Para fuqaha ini telah melaksanakan peran
mereka dengan membukukan segala hadis yang telah mereka dengarkan dari
Imam as. dan mengajarkannya kepada delegasi-delegasi ilmiah (yang datang
ke kota mereka). Salah seorang murid ia yang bernama Jâbir bin Yazîd
Al-Ju'fî telah meriwayatkan tujuh puluh ribu hadis darinya. Mayoritas
hadis yang telah diriwayatkannya itu berkisar pada bidang ilmu Fiqih.
Sebagaimana murid lain ia yang bernama Abân bin Taghlib telah
meriwayatkan banyak hadis yang tak terkira jumlahnya. Buku-buku
referensi Hadis dan Fiqih telah memuat banyak hukum yang berhubungan
dengan masalah ibadah, akad, dan îqâ' yang telah diriwayatkan darinya.
Atas dasar ini, sudah selayaknya apabila ia disebut sebagai pendiri dan
penyebar Fiqih Ahlul Bait as.
Berkenaan dengan bidang ilmu Tafsir
Al-Qur'an, Imam Muhammad Al-Bâqir as. telah memberikan perhatian yang
sangat serius. Ia mengkhususkan waktu khusus untuk itu. Para mufasir
telah banyak belajar darinya. Mereka telah membukukan hadis-hadis yang
telah diriwayatkan dari nenek moyangnya tentang tafsir sebagian
ayat-ayat kitab yang mulia ini. Ia pernah menulis sebuah buku khusus
tentang tafsir Al-Qur'an. Buku ini diriwayatkan oleh Ziyâd bin Mundzir,
tokoh utama aliran Al-Jârudiyyah. Dalam buku kami yang berjudul Hayâh
Al-Imam Muhammad Al-Bâqir as. (Biografi Imam Muhammad Al-Bâqir), kami
telah memaparkan beberapa ayat telah ditafsirkan olehnya sendiri.

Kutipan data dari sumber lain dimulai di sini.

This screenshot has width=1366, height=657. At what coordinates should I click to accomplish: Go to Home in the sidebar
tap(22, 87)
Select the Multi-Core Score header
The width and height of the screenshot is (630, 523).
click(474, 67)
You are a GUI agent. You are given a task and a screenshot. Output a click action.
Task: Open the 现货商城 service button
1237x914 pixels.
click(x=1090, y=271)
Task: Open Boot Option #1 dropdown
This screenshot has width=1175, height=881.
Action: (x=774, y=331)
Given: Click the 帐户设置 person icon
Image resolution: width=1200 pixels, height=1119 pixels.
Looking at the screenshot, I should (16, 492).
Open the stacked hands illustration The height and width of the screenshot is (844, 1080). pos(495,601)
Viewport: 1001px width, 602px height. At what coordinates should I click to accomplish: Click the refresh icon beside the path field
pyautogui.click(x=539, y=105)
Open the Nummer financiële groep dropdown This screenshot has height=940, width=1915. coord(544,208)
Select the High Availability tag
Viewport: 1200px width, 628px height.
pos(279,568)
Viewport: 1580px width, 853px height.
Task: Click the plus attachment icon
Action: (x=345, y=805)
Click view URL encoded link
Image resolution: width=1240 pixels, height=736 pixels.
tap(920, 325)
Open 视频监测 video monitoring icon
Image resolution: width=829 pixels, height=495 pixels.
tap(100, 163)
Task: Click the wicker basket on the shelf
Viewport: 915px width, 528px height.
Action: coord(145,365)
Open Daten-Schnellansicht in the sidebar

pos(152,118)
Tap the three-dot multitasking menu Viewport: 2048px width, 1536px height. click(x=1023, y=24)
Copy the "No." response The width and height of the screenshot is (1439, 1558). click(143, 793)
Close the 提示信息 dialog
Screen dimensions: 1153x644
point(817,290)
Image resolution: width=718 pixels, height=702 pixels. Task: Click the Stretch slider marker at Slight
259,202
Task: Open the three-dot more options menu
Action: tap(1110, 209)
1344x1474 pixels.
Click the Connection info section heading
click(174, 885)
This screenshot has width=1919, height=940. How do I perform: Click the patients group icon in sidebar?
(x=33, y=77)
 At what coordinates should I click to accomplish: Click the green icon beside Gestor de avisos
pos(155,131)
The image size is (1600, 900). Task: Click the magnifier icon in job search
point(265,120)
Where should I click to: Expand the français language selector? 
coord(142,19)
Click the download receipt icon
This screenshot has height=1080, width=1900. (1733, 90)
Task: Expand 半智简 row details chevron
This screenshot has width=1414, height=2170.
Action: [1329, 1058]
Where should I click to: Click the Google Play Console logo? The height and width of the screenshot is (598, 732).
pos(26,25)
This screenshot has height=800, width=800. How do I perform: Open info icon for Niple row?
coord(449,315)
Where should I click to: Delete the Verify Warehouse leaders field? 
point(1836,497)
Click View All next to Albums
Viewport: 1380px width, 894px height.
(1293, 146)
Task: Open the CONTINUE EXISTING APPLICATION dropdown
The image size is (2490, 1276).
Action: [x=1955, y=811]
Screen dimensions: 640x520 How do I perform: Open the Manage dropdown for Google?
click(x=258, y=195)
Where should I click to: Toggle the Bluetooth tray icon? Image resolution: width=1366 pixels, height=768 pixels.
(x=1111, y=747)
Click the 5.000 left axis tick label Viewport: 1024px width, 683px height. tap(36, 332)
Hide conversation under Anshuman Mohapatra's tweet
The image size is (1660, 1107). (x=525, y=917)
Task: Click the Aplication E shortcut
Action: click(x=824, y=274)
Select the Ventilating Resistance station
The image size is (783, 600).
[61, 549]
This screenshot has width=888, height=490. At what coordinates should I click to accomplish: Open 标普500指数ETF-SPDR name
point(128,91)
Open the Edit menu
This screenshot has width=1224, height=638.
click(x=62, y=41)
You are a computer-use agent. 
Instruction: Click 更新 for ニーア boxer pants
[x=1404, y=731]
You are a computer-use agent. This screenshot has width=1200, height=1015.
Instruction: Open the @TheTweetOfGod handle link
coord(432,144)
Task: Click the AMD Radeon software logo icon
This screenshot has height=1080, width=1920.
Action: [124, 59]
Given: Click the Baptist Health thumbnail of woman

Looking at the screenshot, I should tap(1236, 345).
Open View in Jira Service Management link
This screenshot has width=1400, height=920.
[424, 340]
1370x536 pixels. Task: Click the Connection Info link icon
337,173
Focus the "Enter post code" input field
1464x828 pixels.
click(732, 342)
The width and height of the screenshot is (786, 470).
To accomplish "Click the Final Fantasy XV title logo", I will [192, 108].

Dalam sebagian hadis-hadisnya, Imam Muhammad Al-Bâqir as. memaparkan
sejarah hidup para nabi as. dan tekanan-tekanan yang telah menimpa
mereka dari para Fir'aun pada masa mereka, serta hikmah, nasihat, dan
adab sopan santun yang pernah diriwayatkan dari mereka. Sebagaimana juga
ia menjelaskan secara sempurna sejarah kehidupan Nabi saw. seperti
telah diriwayatkan oleh Ibn Hisyâm, Al-Wâqidî, Al-Halabî, dan para
penulis sejarah dan kisah-kisah peperangannya yang lain. Di samping itu,
banyak juga hadis dan riwayat yang telah diriwayatkan darinya tentang
etika, akhlak, dan amal-amal yang bajik.
Layak disebutkan di sini
bahwa Imam Muhammad Al-Bâqir as. pernah mengadakan dialog dengan
beberapa tokoh dan ulama dari kalangan pengikut agama Kristen, Azâriqah,
kaum Ateis, dan para Ghulat. Ia keluar sebagai pemenang dalam dialog
tersebut. Para lawan mengakui kemampuan ilmiah dan keunggulannya atas
diri mereka. Kami telah menyebutkan kisah ini dalam buku kami, Hayâh
Al-Imam Muhammad Al-Bâqir as.
Ala kulli hal, sejarah tidak pernah
mengenal seorang imam dan pemimpin seperti Muhammad Al-Bâqir as. Ia
telah mewakafkan seluruh hidupnya untuk menyebarkan ilmu pengetahuan dan
menebarkannya di tengah-tengah masyarakat. Ia-seperti diakui oleh para
perawi hadis-telah mendirikan sekolahnya yang agung di Yatsrib (Madinah
Al-Munawarah sekarang-pen.). Sekolah ini telah berhasil membekali para
ilmuwan dengan ilmu Fiqih, Hadis, Filsafat, Teologi, dan Tafsir
Al-Qur'an.
Suatu tindakan yang sangat penting dalam sejarah
kehidupan Imam Abu Ja'far as. ini adalah ia telah berhasil membebaskan
mata uang Islam dari dominasi Imperium Romawi. Mata uang Islam ini
sebelumnya dicetak di dalam negara Imperium Romawi dan memuat
syiar-syiarnya. Faktor yang memaksa Imam Al-Bâqir untuk bertindak
demikian-seperti diceritakan oleh para perawi hadis-adalah sebagai
berikut:
Abdul Malik melihat secarik mata uang kertas yang telah
dicetak di Mesir. Ia memerintahkan supaya (tulisan yang terdapat di
atas) mata uang itu diterjemahkan ke dalam bahasa Arab. Terjemahan
tulisan itu memuat syiar agama Kristen "Tuhan Bapak, Tuhan Anak, dan
Ruhul Kudus". Ia menolak sikap ini. Lantas, ia menulis sepucuk surat
kepada gubernurnya di Mesir, Abdul Aziz bin Marwan supaya menon-aktifkan
seluruh mata uang itu. Sebagai gantinya, mata uang yang ada hendaknya
dibubuhi syiar Tauhid "Tiada tuhan selain Dia". Ia juga menulis surat
keputusan resmi kepada seluruh gubernur wilayah kekuasaannya untuk
membatalkan setiap mata uang kertas yang telah dibubuhi stempel Imperium
Romawi dan menyiksa setiap orang yang ditemukan memiliki mata uang
tersebut. Para juru tulis negara menulis surat keputusan resmi negara
tersebut dan surat-surat resmi itu tersebar di seantero negara Islam.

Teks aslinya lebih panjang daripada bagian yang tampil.